Task instructions:
Going from the top of the data below, give again each line through the one containing "You are a computer-use agent. Image", both ends kept.

Data in this exercise:
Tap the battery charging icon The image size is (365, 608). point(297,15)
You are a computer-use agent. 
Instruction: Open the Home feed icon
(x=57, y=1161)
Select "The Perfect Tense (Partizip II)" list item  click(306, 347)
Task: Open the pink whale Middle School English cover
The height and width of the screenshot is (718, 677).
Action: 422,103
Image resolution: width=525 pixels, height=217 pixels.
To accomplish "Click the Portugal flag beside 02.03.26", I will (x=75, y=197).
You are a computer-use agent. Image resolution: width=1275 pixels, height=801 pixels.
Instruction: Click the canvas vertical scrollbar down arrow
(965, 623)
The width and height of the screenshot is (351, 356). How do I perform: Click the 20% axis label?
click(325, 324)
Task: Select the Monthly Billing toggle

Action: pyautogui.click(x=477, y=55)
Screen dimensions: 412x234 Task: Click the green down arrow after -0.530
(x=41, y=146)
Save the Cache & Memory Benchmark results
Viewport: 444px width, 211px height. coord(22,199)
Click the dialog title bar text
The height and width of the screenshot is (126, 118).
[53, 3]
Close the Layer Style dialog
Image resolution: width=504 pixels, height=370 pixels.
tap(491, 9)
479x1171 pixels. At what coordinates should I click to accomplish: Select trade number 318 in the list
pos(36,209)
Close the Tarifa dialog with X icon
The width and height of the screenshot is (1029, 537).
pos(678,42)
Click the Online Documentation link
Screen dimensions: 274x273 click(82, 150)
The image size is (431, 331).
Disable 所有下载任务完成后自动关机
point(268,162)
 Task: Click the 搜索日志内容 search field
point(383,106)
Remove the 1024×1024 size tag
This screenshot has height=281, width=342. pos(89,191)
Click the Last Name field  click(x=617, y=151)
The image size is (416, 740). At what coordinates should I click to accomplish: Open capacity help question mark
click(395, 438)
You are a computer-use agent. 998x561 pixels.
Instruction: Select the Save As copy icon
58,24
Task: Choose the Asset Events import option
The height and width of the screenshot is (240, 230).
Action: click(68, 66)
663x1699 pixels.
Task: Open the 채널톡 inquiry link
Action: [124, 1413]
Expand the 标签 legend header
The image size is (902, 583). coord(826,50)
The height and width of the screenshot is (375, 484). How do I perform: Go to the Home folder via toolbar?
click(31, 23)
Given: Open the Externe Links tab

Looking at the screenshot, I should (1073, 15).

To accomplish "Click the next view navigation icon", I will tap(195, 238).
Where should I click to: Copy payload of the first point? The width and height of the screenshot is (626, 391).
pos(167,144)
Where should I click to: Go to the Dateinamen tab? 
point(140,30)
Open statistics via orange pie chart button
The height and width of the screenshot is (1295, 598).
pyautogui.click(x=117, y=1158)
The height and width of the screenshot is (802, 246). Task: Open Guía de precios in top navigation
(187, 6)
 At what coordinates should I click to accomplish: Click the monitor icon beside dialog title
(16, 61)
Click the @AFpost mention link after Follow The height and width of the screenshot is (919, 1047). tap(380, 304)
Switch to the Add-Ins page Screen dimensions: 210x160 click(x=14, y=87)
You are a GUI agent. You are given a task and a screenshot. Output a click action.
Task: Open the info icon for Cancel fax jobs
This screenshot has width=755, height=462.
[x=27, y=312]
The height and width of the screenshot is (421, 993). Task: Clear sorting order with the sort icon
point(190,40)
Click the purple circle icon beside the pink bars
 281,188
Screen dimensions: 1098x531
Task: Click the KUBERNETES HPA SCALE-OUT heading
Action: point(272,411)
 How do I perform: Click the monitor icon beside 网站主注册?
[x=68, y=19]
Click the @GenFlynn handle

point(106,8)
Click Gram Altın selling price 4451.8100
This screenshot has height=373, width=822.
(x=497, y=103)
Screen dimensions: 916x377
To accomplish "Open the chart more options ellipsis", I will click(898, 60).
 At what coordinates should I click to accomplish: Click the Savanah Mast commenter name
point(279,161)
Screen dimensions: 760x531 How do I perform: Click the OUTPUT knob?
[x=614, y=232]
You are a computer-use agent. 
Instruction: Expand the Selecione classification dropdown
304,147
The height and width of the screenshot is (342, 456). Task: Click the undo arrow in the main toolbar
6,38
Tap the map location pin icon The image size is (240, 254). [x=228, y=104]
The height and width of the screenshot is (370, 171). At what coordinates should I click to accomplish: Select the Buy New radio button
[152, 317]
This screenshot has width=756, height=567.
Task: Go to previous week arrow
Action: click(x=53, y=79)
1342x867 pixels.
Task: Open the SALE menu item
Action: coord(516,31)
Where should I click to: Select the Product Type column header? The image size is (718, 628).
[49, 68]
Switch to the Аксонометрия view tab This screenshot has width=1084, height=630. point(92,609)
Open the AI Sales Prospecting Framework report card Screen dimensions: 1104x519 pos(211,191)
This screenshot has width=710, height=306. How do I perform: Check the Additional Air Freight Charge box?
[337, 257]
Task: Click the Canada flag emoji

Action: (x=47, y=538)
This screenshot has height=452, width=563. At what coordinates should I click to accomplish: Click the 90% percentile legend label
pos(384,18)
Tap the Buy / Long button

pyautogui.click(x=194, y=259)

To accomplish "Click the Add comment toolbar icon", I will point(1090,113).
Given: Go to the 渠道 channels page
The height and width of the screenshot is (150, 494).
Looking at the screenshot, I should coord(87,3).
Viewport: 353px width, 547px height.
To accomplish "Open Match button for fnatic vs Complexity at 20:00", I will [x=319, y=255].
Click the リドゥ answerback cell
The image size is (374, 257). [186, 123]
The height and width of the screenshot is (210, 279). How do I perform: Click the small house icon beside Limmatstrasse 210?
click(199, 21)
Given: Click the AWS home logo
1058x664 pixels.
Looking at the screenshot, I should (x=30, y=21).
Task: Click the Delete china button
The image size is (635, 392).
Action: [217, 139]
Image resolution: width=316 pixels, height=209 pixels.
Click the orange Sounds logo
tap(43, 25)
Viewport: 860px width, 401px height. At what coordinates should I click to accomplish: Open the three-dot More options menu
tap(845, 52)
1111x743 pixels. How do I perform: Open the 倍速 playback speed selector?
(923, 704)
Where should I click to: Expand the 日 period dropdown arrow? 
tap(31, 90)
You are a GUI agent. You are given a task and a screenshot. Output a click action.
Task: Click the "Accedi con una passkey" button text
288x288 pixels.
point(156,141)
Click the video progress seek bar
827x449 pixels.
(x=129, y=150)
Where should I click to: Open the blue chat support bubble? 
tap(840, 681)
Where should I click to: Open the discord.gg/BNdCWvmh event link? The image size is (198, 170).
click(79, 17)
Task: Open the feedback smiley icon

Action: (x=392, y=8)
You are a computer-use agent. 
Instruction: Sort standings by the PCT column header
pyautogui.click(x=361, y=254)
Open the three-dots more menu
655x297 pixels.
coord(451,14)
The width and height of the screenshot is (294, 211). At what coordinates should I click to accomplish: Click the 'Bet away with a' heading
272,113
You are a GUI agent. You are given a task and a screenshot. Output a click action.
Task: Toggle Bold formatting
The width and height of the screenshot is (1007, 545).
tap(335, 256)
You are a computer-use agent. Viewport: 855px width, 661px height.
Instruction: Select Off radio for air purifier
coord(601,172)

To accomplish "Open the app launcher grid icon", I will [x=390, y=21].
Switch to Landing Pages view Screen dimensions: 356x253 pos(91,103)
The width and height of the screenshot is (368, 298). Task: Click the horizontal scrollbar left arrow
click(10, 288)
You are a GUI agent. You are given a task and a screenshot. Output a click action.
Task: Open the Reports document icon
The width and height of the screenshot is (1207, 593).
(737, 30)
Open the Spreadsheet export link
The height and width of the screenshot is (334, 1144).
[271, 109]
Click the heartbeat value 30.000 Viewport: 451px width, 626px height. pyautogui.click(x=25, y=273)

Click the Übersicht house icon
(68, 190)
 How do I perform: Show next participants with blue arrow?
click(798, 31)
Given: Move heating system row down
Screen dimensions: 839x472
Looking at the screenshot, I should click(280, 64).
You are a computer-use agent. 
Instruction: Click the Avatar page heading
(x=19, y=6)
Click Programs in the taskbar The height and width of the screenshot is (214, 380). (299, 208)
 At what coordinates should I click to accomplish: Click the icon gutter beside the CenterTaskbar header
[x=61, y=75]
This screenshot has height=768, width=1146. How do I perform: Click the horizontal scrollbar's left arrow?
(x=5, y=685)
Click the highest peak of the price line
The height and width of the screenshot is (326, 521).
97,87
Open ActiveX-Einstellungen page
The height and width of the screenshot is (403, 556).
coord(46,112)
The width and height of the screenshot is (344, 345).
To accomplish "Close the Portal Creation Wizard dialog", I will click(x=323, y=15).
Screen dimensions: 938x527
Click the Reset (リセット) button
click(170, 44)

Answer box:
Tap the battery charging icon The image size is (365, 608). point(297,15)
You are a computer-use agent. 
Instruction: Open the Home feed icon
(x=57, y=1161)
Select "The Perfect Tense (Partizip II)" list item  click(306, 347)
Task: Open the pink whale Middle School English cover
The height and width of the screenshot is (718, 677).
Action: 422,103
Image resolution: width=525 pixels, height=217 pixels.
To accomplish "Click the Portugal flag beside 02.03.26", I will (x=75, y=197).
You are a computer-use agent. Image resolution: width=1275 pixels, height=801 pixels.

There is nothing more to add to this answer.